Zytoplasmatische Tyrosinkinasen
Zytoplasmatische Tyrosinkinasen oder Nicht-Rezeptortyrosinkinasen (nRTKs) sind Enzyme, die nicht an der Zellmembran, sondern im Zytoplasma vorkommen. Sie haben eine unterschiedliche Lokalisation in der Zelle, aber die gleiche Funktion wie die RTKs (Phosphorylierung). Beispiele sind die Januskinasen und die Familie der SRC-Kinasen (u.a. SRC und LYN).
Aktivierung der monomeren GTPase Ras
Die durch die Eigenschaft der Tyrosinkinase eingeleitete Phosphorylierung von Tyrosinresten am Rezeptor und an anderen Signalproteinen führt zur Bindung des Ras-aktivierenden-Proteins am Tyrosinkinaserezeptor. Dadurch kommt es nun zur Aktivierung des Ras durch den Austausch von GDP gegen GTP. Das aktivierte Ras setzt eine Phosphorylierungskaskade in Gang bestehend aus Serin-Threonin-Kinasen, die als MAP-Kinasen (mitogenaktivierte Proteinkinasen) bezeichnet werden.
Zuerst wird die MAP-Kinase-Kinase-Kinase (MAP-KKK) aktiviert. Diese phosphoryliert und aktiviert in weiterer Folge die MAP-Kinase-Kinase (MAP-KK) und diese die MAP-Kinase (MAP-K). Die MAP-Kinase katalysiert daraufhin die Phosphorylierung von Effektorproteinen und Transkriptionsregulatoren und beeinflusst durch die Aktivierung von Ras die Gentranskription und somit das Überleben der Zelle, deren Proliferation sowie die Induktion der Zelldifferenzierung.
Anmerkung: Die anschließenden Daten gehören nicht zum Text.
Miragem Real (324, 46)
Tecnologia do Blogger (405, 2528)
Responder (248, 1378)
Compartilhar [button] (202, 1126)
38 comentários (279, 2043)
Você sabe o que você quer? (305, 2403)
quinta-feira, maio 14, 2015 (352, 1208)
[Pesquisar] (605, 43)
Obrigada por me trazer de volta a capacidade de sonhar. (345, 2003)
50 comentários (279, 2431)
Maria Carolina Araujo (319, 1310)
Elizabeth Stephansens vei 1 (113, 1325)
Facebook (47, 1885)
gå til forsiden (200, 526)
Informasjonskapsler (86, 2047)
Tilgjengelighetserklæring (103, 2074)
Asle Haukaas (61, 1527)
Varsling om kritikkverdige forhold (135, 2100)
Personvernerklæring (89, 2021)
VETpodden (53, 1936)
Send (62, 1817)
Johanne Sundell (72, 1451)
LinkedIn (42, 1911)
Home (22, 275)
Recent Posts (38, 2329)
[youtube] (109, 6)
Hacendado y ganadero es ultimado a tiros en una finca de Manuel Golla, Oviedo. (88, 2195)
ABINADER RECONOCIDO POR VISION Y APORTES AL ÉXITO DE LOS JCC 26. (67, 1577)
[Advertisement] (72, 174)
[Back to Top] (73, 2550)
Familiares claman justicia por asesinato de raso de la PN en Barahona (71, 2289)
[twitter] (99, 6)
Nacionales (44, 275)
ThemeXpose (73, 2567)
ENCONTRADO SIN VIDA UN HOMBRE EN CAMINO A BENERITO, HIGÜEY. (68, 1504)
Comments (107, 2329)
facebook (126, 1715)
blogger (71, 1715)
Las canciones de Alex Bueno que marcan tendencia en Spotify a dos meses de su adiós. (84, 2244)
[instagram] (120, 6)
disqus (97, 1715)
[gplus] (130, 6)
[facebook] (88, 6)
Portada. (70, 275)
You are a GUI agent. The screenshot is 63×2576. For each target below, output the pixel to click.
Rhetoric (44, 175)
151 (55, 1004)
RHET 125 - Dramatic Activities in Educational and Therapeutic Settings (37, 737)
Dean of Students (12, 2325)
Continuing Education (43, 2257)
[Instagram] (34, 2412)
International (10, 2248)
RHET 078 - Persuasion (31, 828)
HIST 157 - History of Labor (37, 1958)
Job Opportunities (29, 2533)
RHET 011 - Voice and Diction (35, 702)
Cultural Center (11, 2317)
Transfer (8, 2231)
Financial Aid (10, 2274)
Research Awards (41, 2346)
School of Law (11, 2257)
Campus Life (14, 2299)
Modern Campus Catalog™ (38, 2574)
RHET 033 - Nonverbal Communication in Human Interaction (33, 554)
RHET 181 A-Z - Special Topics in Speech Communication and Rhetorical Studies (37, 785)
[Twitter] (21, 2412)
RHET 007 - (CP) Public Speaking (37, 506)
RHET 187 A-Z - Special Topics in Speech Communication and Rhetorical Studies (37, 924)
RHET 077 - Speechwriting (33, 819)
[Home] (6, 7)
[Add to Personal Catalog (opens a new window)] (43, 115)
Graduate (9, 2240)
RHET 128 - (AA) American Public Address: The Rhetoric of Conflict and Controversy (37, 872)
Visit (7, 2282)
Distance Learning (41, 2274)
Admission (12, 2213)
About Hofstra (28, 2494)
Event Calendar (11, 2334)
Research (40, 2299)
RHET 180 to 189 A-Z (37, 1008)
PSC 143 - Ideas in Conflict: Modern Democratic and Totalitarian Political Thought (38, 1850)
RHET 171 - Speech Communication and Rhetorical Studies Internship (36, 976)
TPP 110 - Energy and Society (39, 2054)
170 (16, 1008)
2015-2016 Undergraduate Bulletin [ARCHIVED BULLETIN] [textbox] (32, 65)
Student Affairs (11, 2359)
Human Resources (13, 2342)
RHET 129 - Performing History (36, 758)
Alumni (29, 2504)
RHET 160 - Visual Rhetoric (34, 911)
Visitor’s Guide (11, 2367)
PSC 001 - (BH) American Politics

Daher ist eine mögliche Ursache der Krebsentstehung eine Mutation des Ras-Gens.
Pharmakologie
Mutationen können dazu führen, dass Tyrosinkinasen konstitutiv aktiviert werden, d.h. dass ihr Signalweg ständig "angeschaltet" ist. Das kann ein unkontrolliertes Zellwachstum auslösen. Konstitutiv aktivierte Tyrosinkinasen spielen eine wichtige Rolle für das Überleben von Tumorzellen. Ein Beispiel ist die BCR-ABL-Tyrosinkinase bei der chronischen myeloischen Leukämie (CML). Aus diesem Grund sind sie bedeutende Zielproteine der Krebstherapie. Bei verschiedenen Tumorarten sind dabei unterschiedliche Tyrosinkinasen relevant. Die onkologische Pharmakotherapie greift auf ein schnell wachsendes Arsenal an Tyrosinkinaseinhibitoren (TKIs) zurück, um diese Tyrosinkinasen zu hemmen - mit dem Ziel, die Tumorzellen in die Apoptose zu treiben.